Санька был ужасный сластена — за щеками все время перекатывал леденцы. И заикался-то он, по его словам, оттого что у него во рту всегда конфеты.
На улице от забора до барака я перегонял Саньку, хотя и бегал по-утиному. Свои поражения Санька объяснял «порогом» сердца: у всех пороги низкие, а у него высокий, потому он задыхается. А вот в бараке я проигрывал, Санька до ужаса боялся длинного темного коридора: ему все мерещились мыши. Войдет, озираясь, с яркой улицы в барак, передернется весь от страха и закричит пронзительно:
— Б-быши м-мегают! — и такого задаст стрекача — куда там мне до него.
Осенью Саньку снова положили в больницу, чтобы убрать «задыхательный порог».
И увижу я своего дружка уже летом на новом месте, куда перееду из пятого барака.
Немой
Ходил по баракам немой. Правая рука его висела как плеть, и правая, вывернутая внутрь нога едва волочилась.
Что общежитники могут дать? Черствую корку да луковицу? А ему поди не столько хлеба кусок нужен, а захотел он, видно, погреть свою сиротскую душу в домашнем тепле, побыть среди людей, почувствовать себя сыном и братом. Вот и послали его к нам.
Немой — молодой, красивый парень с грустными глазами, постучал и что-то стал маячить: пальцы в рот заталкивает и кряхтит, вроде бы на «ам-ам» похоже.
— Щас, щас, — догадалась мать, — поджарю картошечки. Проходи, садись, — шлепнула она ладошкой по табуретке.
Что уж тут особенного — картошка на постном масле? Но, видать, не ел немой в жизни ничего вкуснее ее, домашней, поджаристой, с хрустящими золотистыми корочками, приготовленной добрыми руками простой женщины, так похожей на его мать.
Ест немой — и соли не надо: солонит слезами сковородку. И мать слезу украдкой смахнула, и у меня сердце защемило.
Встал парень, долго на хозяйку смотрел и поклонился: спасибо, мать.

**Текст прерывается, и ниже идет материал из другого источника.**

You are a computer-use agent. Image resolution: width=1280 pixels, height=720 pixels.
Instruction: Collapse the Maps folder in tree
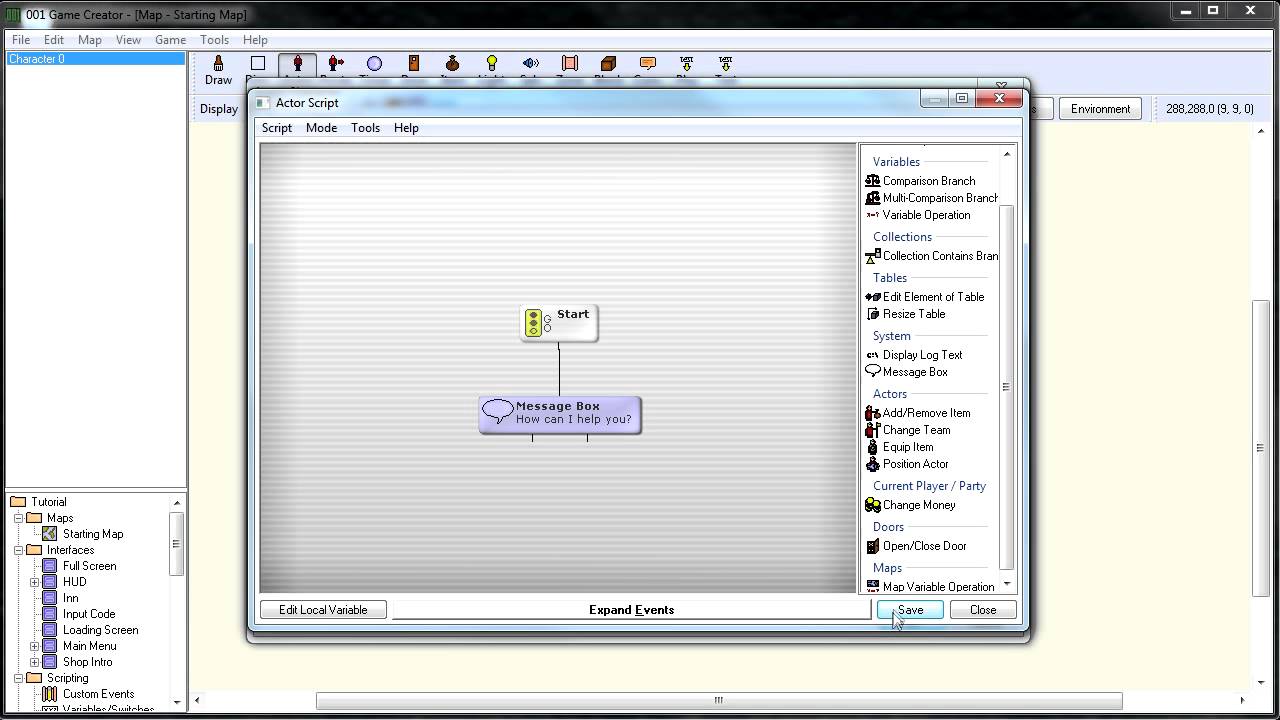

— Приходи еще, сынок, — с поклоном ответила мать. — Ох горе, горе людское. И глухня, и немтырь, и калека, да еще один-одинешенек поди.
И правда, еще раза два приходил немой, чаевничал, то и дело оглядывал комнатенку, словно бы на всю жизнь запоминал бедный родимый свет домашнего уюта, счастливо улыбался, но ко мне не лез, видел, что я побаиваюсь его.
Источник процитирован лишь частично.